╭─ Given records

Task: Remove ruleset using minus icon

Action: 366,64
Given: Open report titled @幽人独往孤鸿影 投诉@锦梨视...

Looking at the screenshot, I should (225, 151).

╰─
╭─ Given records

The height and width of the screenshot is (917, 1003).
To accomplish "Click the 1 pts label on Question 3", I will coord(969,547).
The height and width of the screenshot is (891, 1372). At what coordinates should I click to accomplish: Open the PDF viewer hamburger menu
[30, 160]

╰─
╭─ Given records

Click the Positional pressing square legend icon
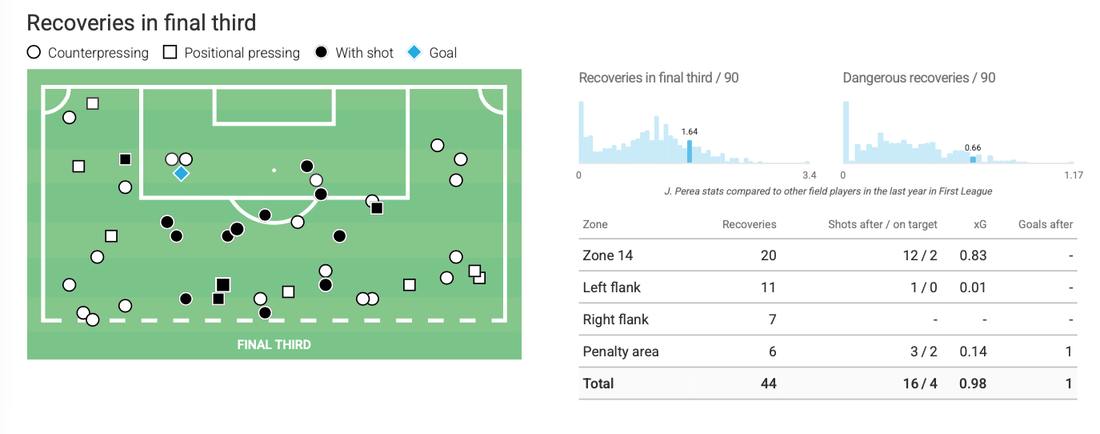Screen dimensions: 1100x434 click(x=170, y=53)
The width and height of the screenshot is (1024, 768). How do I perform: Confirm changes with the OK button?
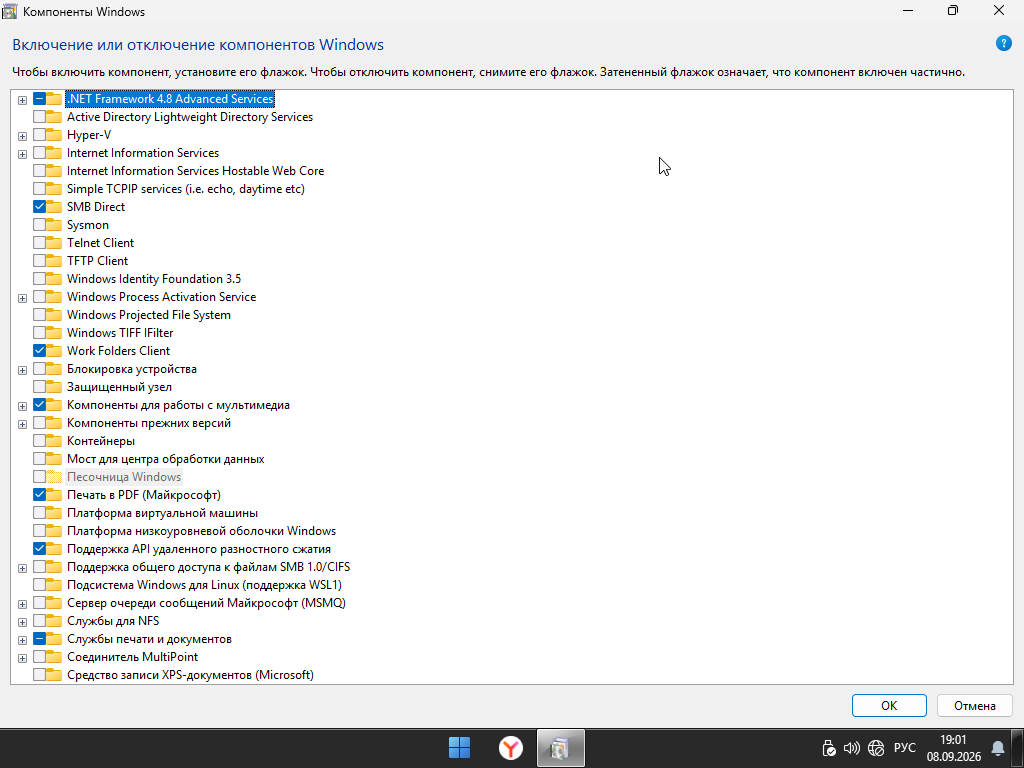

╰─

■ Aim ■
Turn the lines from the one holding "Task: Remove ruleset using minus icon" through the one holding "Looking at the", inclusive, into a JSON list of strings with one string per line, leaving out blank lines.

■ Task output ■
[
  "Task: Remove ruleset using minus icon",
  "Action: 366,64",
  "Given: Open report titled @幽人独往孤鸿影 投诉@锦梨视...",
  "Looking at the screenshot, I should (225, 151)."
]